Note 19: Although it was possible to infer even higher numbers of examinations from Dr. Finkel’s cross-examination, for the purpose of this analysis I accept that the number was intended to be on a monthly basis, a presumption that would be consistent with Dr. Finkel’s projected income from assessments being in the range of some $600,000 per year.

He would receive the paperwork, including the documents indicated on his report, proceed to the assessment location, interview the insured, and then write a report. Given the volume of examinations, it could not be supposed that there was significant time for detailed reflection on each assessment.

Although Dr. Finkel was apparently provided with a copy of the Insurer’s FAE assessment for comment, his evidence was that, following the initial assessment, there was no contact from Motors nor any other further relevant documents sent to him for consideration. In fact, Dr. Finkel stated that there was never any direct communication between him as an assessor and Motors.

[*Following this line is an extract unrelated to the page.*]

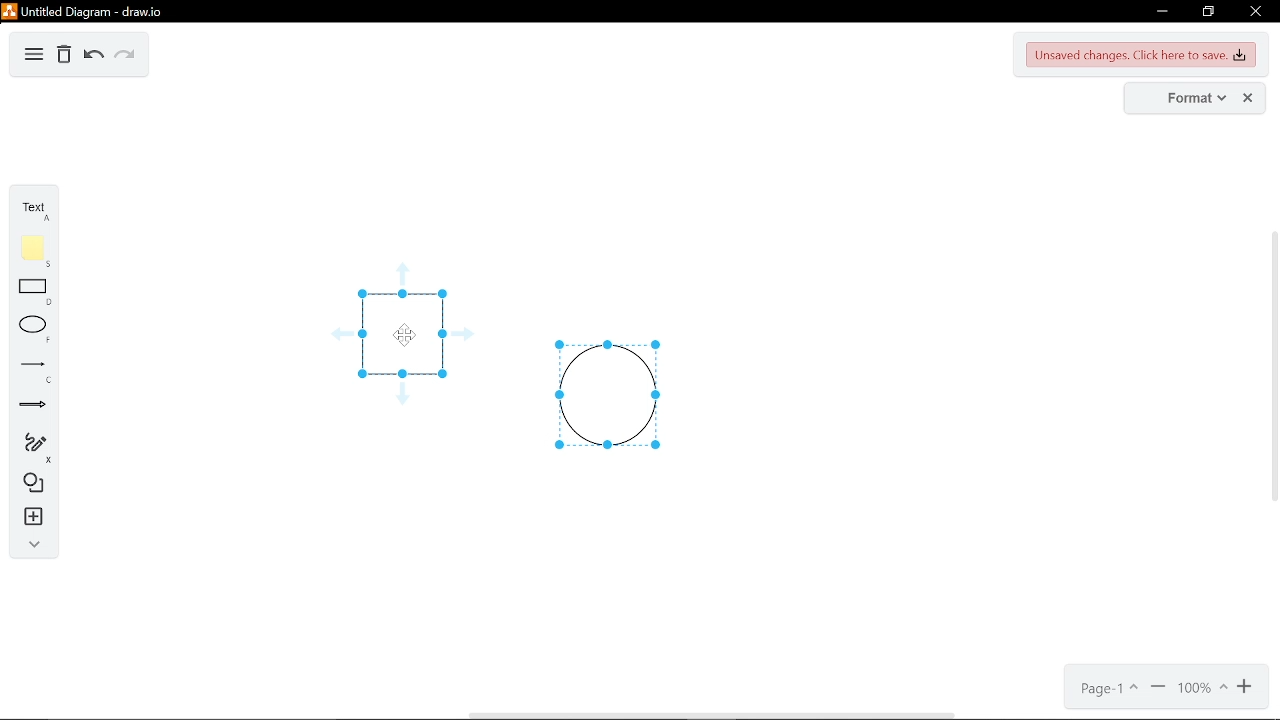 This screenshot has width=1280, height=720. What do you see at coordinates (1160, 13) in the screenshot?
I see `minimize` at bounding box center [1160, 13].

More importantly, with the exception of the provision of the FAE report, there is no evidence of a co-ordinated attempt to reach a consensus between assessors or to deal with disability other than in the narrow view of each discipline. Given that Mr. Cowans claimed that he was disabled due to a mixture of psychological problems, pain issues, and physical constraints, such an omission, is highly problematic.

Although much was made of Dr. Finkel’s preconceptions as to accident victims, and his obvious dependence on the insurer’s goodwill for his lucrative assessment business, I do not believe that this is a central problem in Mr. Cowans’ case. Rather, the problem would appear to be more systemic.

Assuming for example that the 40–50 assessments figure related to a month, that would mean that Dr. Finkel on some weeks may have performed at least 10 assessments per work week. The time permitted to review, assess and report on any individual would have been at most 4 hours from start to finish, including the reading of voluminous documentation. [See note 20)

Note 20: Assuming a 40-hour work week. Even doubling this figure to 80 hours per week would still leave little room for a considered, professional assessment, given that Dr. Finkel also still saw some OHIP patients in the same work week.

Whether Dr. Finkel was biased or prejudiced or not, I find that it tests credulity to believe that an assessment mill [See note 21 below] such as described by Dr. Finkel could ever generate meaningful results.